A recent post on distributed file systems got me thinking about their use in academic environments. Found via Slashdot, the article was about Cleversafe, a distributed file system licensed under the GPL.
Libraries would be a perfect environment for distributed storage. Obviously, we always need space. We’ve got hundreds of computers which are usually under low load. And most have several gigabytes free.
All that’s needed is a server running on the public PCs that doesn’t interfere with normal use.
Wikipedia has some additional links on Distributed parallel fault tolerant file systems. Another free distributed fault tolerant filesystem is Hadoop, which seems to be vaguely based on GoogleFS.
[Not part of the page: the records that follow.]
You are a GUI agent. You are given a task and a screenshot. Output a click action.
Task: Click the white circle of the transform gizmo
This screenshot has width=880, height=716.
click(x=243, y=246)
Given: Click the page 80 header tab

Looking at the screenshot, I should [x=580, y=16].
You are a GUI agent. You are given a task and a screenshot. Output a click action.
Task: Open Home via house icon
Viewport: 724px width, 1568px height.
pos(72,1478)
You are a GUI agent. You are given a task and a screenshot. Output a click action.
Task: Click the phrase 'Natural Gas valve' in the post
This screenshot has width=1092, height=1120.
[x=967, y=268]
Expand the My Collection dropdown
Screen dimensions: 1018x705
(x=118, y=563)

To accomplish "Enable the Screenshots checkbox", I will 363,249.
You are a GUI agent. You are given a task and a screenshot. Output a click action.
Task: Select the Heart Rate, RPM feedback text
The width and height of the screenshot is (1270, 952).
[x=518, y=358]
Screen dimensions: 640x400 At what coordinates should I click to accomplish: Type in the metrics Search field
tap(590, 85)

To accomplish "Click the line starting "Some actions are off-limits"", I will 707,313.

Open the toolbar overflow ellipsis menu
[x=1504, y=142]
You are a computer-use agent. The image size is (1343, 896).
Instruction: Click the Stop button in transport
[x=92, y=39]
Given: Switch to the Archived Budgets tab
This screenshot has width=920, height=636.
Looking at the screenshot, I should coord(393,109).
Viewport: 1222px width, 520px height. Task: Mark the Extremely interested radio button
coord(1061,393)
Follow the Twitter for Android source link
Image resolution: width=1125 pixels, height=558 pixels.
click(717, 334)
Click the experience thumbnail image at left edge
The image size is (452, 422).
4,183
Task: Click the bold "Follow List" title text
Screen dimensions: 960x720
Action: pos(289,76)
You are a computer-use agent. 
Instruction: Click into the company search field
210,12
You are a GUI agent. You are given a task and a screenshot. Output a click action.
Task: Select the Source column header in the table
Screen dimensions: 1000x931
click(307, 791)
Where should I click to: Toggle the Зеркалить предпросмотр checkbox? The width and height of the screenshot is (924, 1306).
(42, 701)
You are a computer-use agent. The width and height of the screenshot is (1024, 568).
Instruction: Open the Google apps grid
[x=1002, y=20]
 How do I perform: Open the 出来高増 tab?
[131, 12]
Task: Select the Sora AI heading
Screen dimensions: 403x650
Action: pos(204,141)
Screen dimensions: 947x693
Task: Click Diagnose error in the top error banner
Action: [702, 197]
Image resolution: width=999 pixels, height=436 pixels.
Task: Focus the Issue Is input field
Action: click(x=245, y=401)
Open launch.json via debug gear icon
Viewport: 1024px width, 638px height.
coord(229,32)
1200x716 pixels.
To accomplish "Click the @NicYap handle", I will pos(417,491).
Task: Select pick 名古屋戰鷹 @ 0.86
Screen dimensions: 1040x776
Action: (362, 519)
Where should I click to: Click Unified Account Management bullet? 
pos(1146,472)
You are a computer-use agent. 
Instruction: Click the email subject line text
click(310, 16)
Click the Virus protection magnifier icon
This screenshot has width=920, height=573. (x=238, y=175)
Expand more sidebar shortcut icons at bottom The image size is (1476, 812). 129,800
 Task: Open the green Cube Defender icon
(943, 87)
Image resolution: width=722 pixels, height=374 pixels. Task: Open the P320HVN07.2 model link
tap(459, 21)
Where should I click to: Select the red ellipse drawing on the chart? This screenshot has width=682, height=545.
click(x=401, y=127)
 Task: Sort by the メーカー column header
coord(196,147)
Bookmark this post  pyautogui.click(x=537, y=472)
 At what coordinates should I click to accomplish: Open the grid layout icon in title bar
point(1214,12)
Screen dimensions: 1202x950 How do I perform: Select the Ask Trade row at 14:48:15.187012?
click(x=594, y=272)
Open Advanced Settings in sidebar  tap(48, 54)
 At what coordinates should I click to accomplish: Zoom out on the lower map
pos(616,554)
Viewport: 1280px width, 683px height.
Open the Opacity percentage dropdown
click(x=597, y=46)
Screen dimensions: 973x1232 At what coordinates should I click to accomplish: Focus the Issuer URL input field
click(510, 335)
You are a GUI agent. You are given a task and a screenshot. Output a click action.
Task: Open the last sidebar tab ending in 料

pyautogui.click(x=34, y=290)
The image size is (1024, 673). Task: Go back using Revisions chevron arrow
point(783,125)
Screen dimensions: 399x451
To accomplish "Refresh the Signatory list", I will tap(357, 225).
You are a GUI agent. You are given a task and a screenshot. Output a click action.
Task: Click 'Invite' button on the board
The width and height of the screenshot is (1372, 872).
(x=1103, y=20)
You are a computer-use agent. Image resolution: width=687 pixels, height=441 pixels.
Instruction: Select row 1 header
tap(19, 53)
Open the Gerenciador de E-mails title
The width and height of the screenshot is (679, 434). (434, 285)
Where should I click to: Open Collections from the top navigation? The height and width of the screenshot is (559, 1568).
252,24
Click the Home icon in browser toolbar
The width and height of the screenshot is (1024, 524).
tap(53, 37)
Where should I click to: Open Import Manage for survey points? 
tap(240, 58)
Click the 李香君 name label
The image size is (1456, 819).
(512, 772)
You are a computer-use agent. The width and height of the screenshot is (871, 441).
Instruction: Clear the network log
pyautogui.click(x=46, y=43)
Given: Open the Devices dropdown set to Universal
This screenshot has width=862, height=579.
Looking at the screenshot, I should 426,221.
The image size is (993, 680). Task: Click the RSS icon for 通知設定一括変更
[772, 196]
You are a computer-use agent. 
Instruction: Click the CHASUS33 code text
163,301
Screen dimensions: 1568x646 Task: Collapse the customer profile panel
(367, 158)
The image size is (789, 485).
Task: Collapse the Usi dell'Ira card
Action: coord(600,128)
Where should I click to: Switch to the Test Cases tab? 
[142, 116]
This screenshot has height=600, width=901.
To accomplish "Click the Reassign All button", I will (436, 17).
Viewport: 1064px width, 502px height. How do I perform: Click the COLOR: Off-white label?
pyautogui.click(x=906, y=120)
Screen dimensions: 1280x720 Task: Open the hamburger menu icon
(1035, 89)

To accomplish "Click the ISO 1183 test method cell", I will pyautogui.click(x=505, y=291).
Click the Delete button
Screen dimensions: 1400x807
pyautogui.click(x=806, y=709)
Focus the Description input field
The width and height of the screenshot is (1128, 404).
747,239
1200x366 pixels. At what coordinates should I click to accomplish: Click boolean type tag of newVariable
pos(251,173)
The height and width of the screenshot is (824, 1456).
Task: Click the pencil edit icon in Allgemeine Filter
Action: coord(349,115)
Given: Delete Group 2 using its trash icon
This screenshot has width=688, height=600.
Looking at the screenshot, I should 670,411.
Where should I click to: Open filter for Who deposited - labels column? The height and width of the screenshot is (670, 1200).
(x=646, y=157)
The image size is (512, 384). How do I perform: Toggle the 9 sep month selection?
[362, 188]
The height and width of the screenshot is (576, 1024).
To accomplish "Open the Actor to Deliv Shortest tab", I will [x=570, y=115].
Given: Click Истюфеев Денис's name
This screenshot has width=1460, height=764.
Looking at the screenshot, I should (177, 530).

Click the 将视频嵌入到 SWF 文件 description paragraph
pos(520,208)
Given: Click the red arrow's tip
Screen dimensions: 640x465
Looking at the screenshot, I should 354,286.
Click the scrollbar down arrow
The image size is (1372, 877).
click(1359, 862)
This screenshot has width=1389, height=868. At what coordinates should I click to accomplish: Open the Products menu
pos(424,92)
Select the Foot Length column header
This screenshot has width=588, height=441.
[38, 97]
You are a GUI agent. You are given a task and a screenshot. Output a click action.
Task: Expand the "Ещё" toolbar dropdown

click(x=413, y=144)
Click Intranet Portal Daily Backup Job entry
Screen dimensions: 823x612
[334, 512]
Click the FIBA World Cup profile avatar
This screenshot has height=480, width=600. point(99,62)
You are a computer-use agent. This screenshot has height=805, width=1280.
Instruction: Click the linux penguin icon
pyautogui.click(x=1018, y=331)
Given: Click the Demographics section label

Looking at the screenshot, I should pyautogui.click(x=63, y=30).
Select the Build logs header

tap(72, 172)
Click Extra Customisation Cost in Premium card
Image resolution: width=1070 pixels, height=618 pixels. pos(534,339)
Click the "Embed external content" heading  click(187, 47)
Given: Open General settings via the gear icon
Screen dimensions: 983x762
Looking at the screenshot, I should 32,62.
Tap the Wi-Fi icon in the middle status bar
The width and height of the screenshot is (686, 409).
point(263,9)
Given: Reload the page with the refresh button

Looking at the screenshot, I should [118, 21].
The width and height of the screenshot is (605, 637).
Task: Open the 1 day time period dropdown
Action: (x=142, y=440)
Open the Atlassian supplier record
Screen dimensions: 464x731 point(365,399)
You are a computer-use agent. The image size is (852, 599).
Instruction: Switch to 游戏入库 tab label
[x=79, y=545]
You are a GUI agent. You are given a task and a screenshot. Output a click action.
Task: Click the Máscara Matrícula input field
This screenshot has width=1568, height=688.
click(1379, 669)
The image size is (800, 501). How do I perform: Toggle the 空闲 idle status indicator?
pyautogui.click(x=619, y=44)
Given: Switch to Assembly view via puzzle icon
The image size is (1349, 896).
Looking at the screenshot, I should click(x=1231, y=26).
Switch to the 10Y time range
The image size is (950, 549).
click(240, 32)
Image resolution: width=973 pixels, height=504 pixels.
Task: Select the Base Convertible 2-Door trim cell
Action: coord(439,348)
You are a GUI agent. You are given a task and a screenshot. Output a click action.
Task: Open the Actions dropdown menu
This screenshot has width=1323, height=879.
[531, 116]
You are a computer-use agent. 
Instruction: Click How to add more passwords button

Err, but isn’t LOCKSS a library distributed file system, in essence?
http://www.lockss.org/
Well, I’ve never used LOCKSS, but from what I understand it’s designed for journals. With a generic file system, anything could be stored. We’ve got a lot of digital collections that need image or media storage space, and I don’t think LOCKSS could handle it. LOCKSS is designed with journals in mind, with specific tools built for that purpose, i.e. crawlers and access-control.
Some of the ideas in LOCKSS could be useful for a generic distributed file-system. For example, a hierarchical distributed file system could be created that not only distributed files among local machines, but also coordinated with machines at other institutions. You could set aside a specific amount of space for outside institutions. Smaller organizations could then use space that larger ones have available.